Am dritten Tage war eine Hochzeit in Cana Galiläa, und es war auch die Mutter Jesu daselbst. Joh. 2,1.

Von vier Hochzeiten redet die heilige Schrift. Die erste ist die wirkliche (geschichtliche), die zweite die sinnbildliche, die dritte stellt den Glauben, die vierte die Verherrlichung dar. Die wirkliche oder geschichtliche besteht zwischen dem Manne und dem Weibe dem Leibe nach; die zweite oder allegorische zwischen Christus und der Kirche; die dritte oder die tropologische zwischen Gott und der Seele; die vierte oder die anagogische zwischen Gott und der triumphirenden Kirche.

Von der ersten heißt es (Esther 2.): "Esther ließ ein Gastmahl zur Hochzeit und Vermählung bereiten;" von der zweiten (Matth. 22.): "Das Himmelreich ist einem Könige gleich, der seinem Sohne Hochzeit bereitete;" von der dritten (Oseas 2.): "Ich will mich dir im Glauben vermählen;" und von der vierten (Matth. 25.): "Und die da bereitet waren gingen mit ihm zur Hochzeit."

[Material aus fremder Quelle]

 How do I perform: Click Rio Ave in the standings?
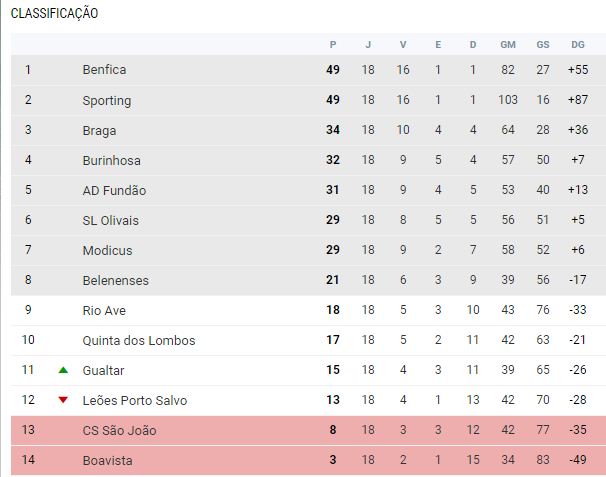point(104,310)
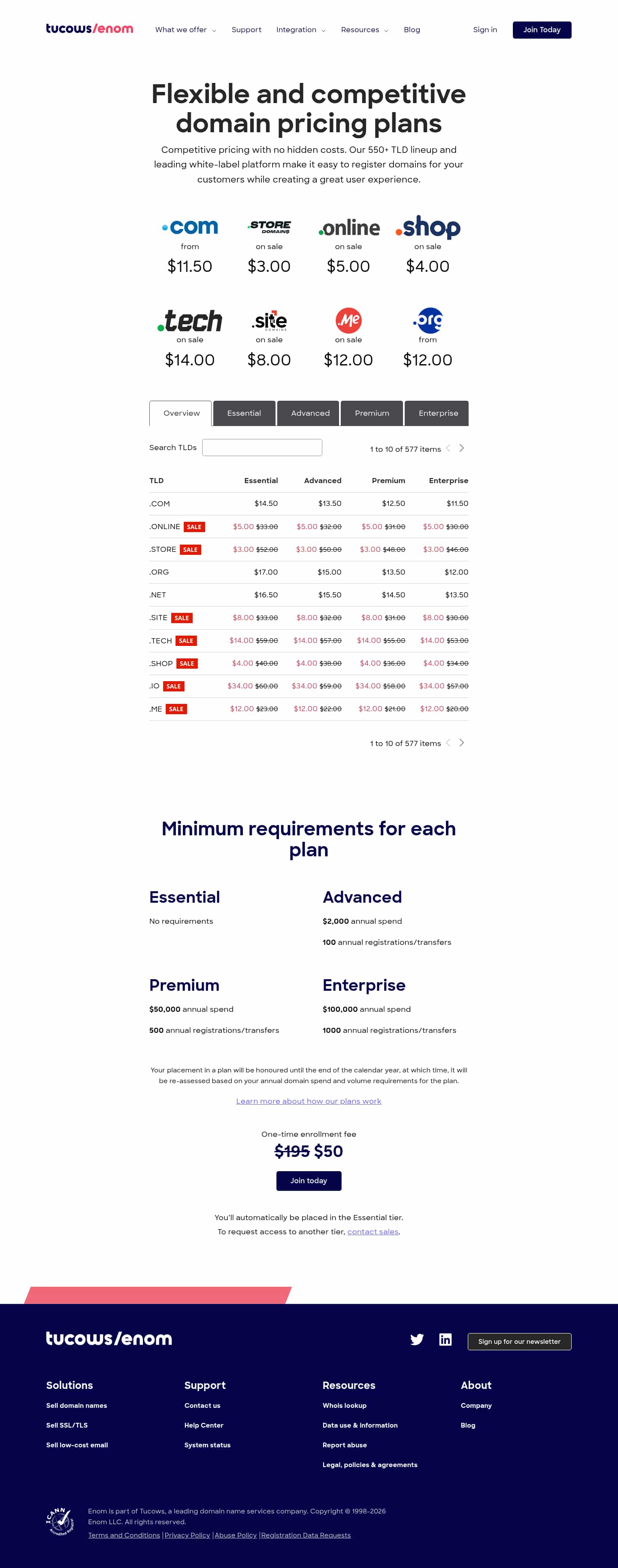This screenshot has width=618, height=1568.
Task: Open Learn more about how plans work
Action: 309,1101
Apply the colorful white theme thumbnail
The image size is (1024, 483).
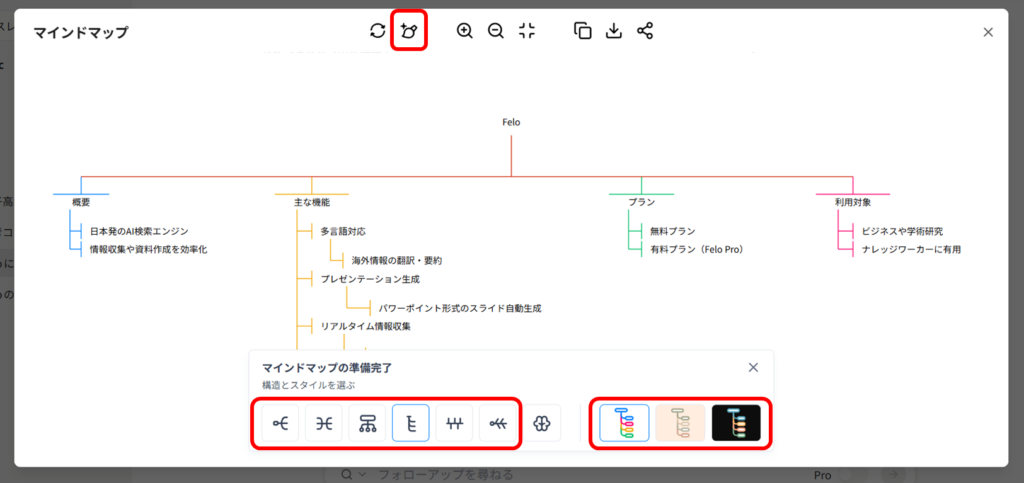pos(624,424)
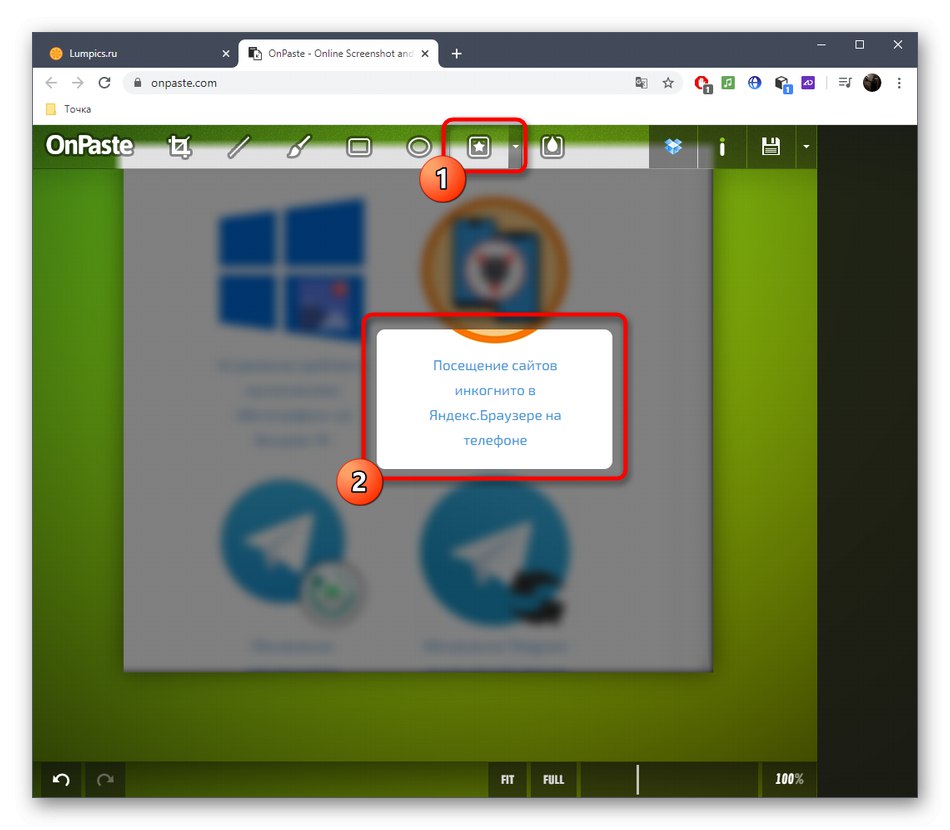The image size is (950, 830).
Task: Click the FIT zoom button
Action: click(x=507, y=779)
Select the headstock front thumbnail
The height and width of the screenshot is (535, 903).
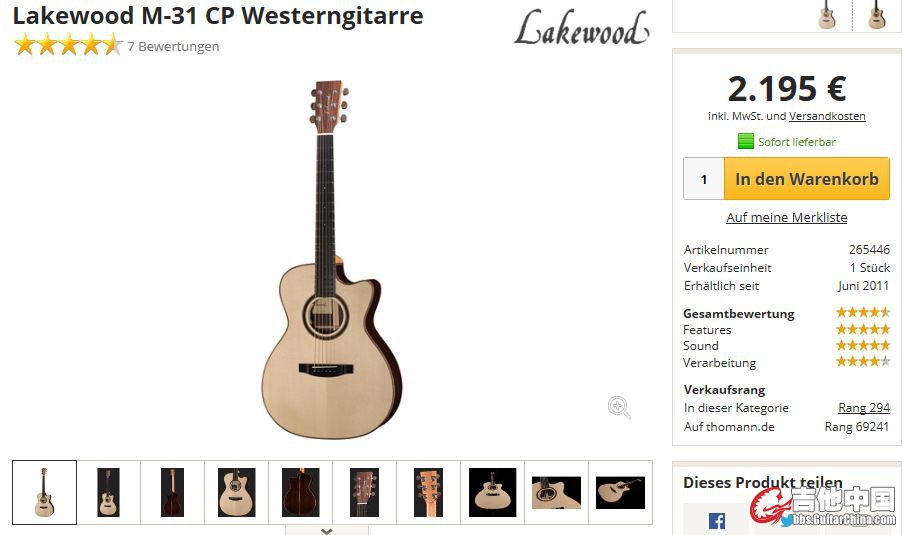[365, 492]
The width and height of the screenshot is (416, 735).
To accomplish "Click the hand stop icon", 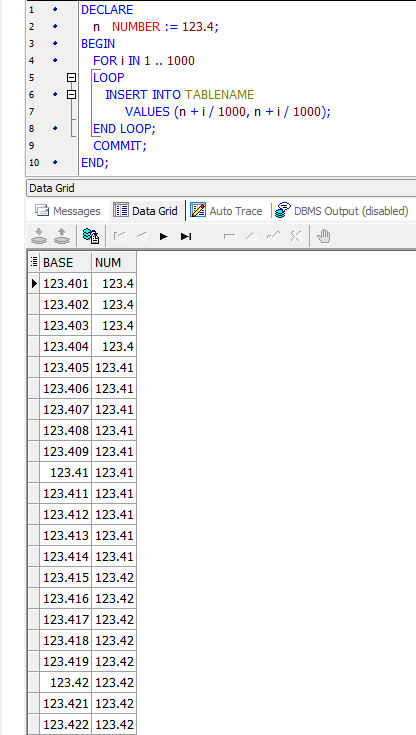I will pyautogui.click(x=324, y=236).
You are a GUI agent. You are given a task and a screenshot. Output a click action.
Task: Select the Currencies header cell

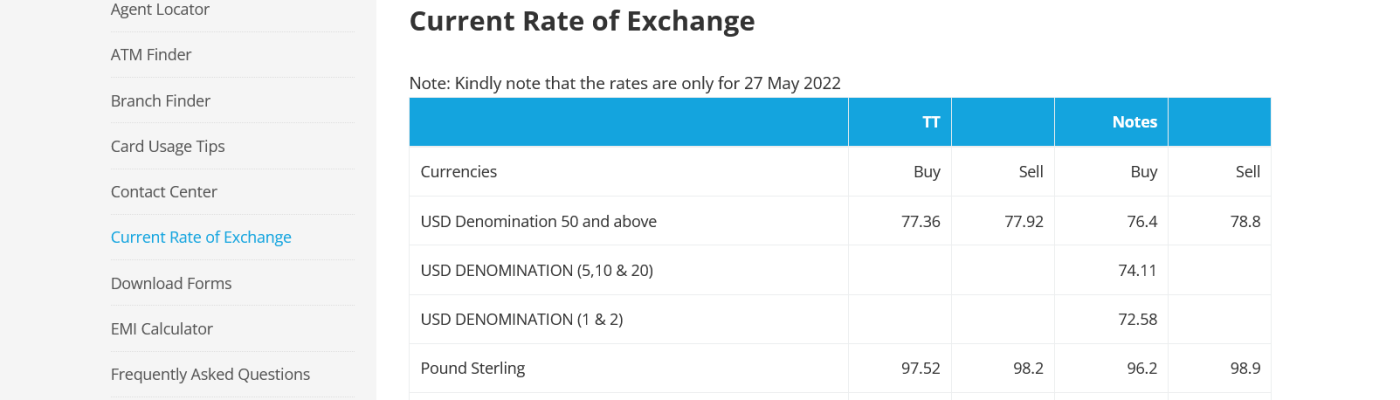[458, 172]
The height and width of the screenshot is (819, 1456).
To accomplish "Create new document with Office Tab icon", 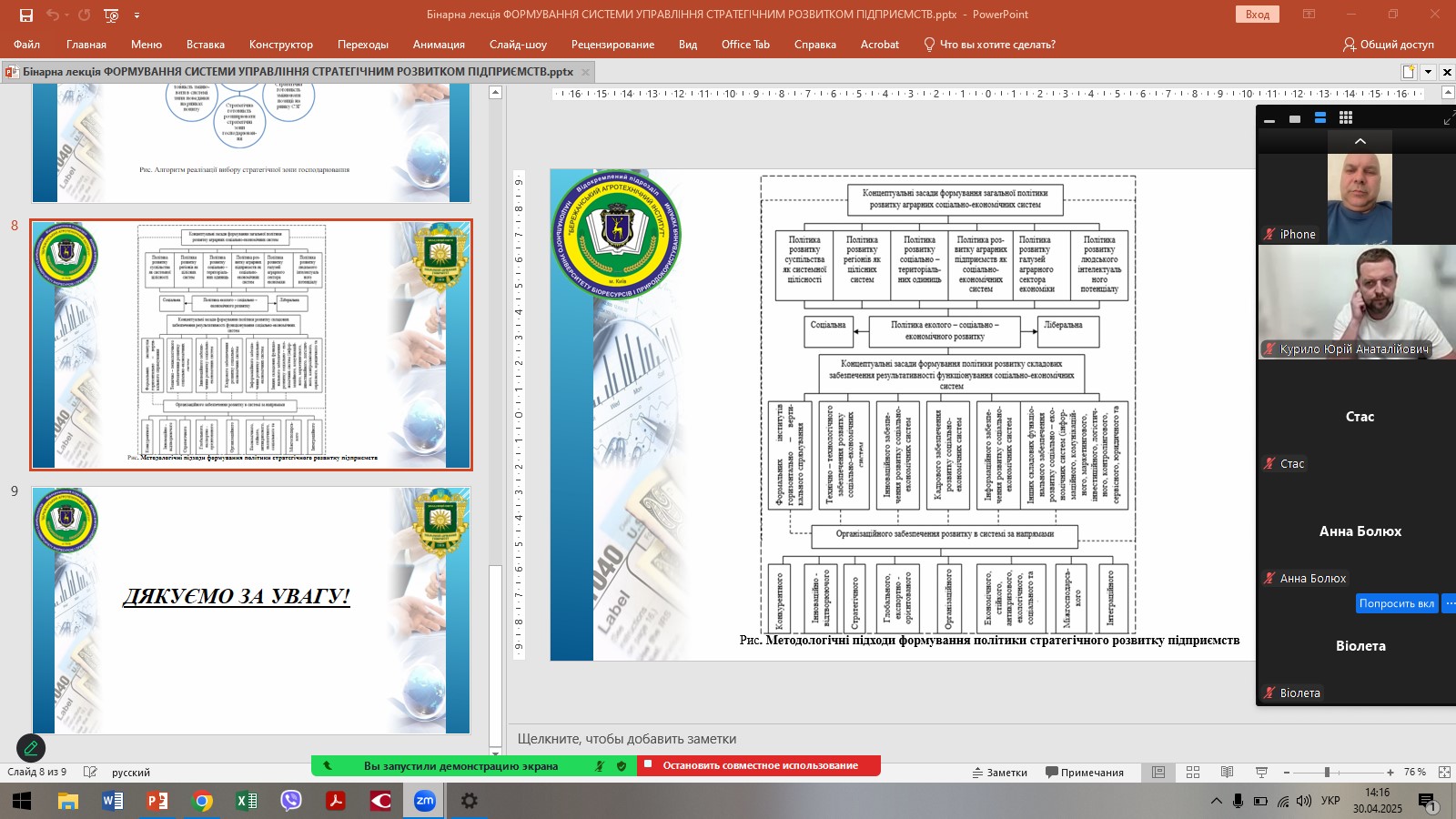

Die erste Hochzeit setzte im Paradiese der Herr ein, bekräftigte sie mit seinem Worte, ehrte sie mit seiner Gegenwart und verherrlichte sie mit einem Wunder. In Bezug auf den ersten Punkt lesen wir in der Schrift (Gen. 2.): "Gott sprach, wachset und mehret euch und erfüllet die Erde;" auf den zweiten (Matth. 19.): "Was Gott verband, soll der Menfeh nicht trennen." In Bezug auf den dritten und vierten lesen wir hier in dern heutigen Evangelium: "Auch Jesus wurde eingeladen; - und als der Speisemeister merkte, daß das Wasser zu Wein geworden sei."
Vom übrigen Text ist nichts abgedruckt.